Friday, April 2, 2010

Walking It Off

Aim for a minimum of 45 minutes of walking a day for a week. Make this your goal next week. The weather should be getting nicer everywhere! I know it is here.

Walking is amazing exercise all by itself, but Fitness Magazine has this really great Walking Workout that I'm going to be doing. Embarrased by looking weird at those that pass you? Don't be, you'll have the greatest looking arms and they'll be jealous and possibly ask you what you are doing! HA!

No weights are needed to do the exercises, just ball your hands in a fist.
(all pictures below are from Fitness Magazine)

While you are walking you will be doing the:
upright row:
Starting with hands by your thighs, palms facing you, bring your hands into a fist. Pull your arms up and out as shown. Stop at shoulder height and squeeze your shoulders back. Keep your tummy tucked in. go back to starting position. Do 25 reps of these WHILE CONTINUING TO WALK.

chest press: this is a great one ladies! Start with your arms straight down at your side, palms forward hand either open or in a fist. Bring your arms straight up in front of you while tightening your abs. Bring your pinkies together and squeeze your chest. Do 25 reps. Go back to starting position.
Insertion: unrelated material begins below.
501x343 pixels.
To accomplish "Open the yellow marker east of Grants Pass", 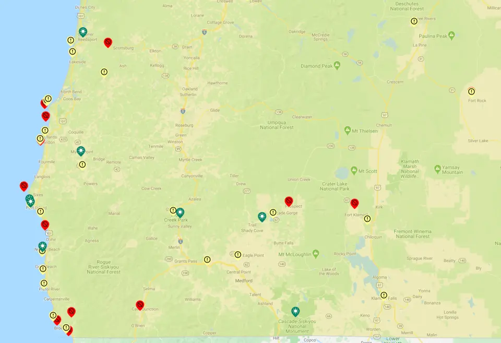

lateral press: another great one! You'll feel this one in your shoulders and triceps (the back of your arms). Start out like the girl in the picture. Arms out to the sides palms facing in (behind you), keeping your upper arm fixed swing the wrist down (bending at the elbow) until it is perpendicular with the ground and swing them back up squeezing those triceps. Do 25 reps and you'll really feel this one.

and the one arm reverse fly: You are going to work one arm at a time with this exercise so don't forget to switch. You will complete 25 reps per arms. Put your left hand on your hip and your right hand in a fist on top of it. Your right arm will be across your body. Raise your right arm straight across and up ending slightly above your right shoulder, like the girl in the picture. Go back to starting position for your next rep. Once complete, do the same thing with your right hand on your hip and your left arm doing the reverse fly exercise.
So I just did the chest press exercise and I'm already feeling it. It feels like I did a few sets of push-ups. I just love that feeling!

Okay, now I've got myself all excited about walking, I might have to start this afternoon and let the kids run wild at the park while I complete laps in a circle around them.

Quick tip: You might need to make a little cheat sheet for yourself if you need reminders on the exercises at first. You'll start to remember it quickly.

Have a Happy Easter!
I'll see you back on Monday for Motivation Monday!